In Reviews

September 18th, 2020




The darkest and most depressing movie of 2020 would have to be The Devil All the Time. That does not mean it is a bad movie. I found it to be fascinatingly bleak and incredibly honest. Antonio Campos’ new film, from the novel by Donald Ray Pollock, with the screenplay adapted by Campos and brother Paulo Campos, is a deep and troubling story, about innocent people living in a world that is brutal. It’s about a young boy, his father returning from WWII, and the surrounding characters that represent more sinners than saints. That’s a vague description, but there’s a lot to pull out of the mud after watching The Devil All the Time. At the core of it all, is the complexity of humans, and how there is a bad side to all of us. The question is, will you tap into that bad side and use it for good or evil?

With a large cast of actors, The Devil All the Time spans across many years. It’s a spider-web, introducing us to the backwoods of West Virginia from the 40’s to the late 1960’s. Willard Russell (Bill Skarsgard) is raised in the church, but never believes in it much. He fights in WWII and when he comes back home he meets Charlotte (Haley Bennett) at a diner. They marry, have a son named Arvin (Tom Holland), along the way something clicks, Willard begins to use prayer as his reasoning for everything.

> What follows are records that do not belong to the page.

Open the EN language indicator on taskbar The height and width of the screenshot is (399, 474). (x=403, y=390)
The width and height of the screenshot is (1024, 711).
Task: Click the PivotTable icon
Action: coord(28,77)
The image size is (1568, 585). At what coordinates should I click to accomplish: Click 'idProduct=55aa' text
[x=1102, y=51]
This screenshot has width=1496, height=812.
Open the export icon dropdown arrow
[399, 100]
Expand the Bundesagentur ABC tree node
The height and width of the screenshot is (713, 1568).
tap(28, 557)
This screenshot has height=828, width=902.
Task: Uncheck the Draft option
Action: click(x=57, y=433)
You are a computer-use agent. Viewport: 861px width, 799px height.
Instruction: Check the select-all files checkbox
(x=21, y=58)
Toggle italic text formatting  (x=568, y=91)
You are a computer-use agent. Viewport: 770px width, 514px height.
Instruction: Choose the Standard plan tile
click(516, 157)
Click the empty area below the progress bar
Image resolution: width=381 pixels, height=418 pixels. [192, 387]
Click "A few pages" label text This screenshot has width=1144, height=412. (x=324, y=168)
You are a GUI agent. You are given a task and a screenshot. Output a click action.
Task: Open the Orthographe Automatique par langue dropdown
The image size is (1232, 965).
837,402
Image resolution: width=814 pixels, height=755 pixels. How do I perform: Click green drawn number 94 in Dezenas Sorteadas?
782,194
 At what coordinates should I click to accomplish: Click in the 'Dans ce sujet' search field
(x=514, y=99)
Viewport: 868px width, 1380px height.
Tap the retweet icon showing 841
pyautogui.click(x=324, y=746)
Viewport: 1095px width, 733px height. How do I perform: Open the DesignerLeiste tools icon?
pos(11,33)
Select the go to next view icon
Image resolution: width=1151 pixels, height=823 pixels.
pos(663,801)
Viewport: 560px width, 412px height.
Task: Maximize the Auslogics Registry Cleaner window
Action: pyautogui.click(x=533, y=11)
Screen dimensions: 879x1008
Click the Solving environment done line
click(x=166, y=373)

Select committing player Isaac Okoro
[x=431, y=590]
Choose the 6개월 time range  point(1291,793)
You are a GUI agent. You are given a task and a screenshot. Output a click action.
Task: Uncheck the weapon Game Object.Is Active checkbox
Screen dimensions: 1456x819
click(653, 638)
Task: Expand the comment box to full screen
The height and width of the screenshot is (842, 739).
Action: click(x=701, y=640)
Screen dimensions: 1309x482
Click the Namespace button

Especially when Charlotte is diagnosed with cancer, with Willard forcing Arvin to pray at a wood cross in the yard. When Charlotte dies, Willard takes his own life, and Arvin learns quickly, he must survive on his own. What follows is the connection of various players, each one with characteristics that include a deceitful woman (Riley Keough), a serial murder (Jason Clarke), a crooked police officer (Sebastian Stan), a preacher that embodies a wolf in sheeps clothes (Robert Pattinson), and an innocent woman (Eliza Scanlan) made victim to the wicked people around her. It’s all through the narrative voice of Arvin and how he navigates it all.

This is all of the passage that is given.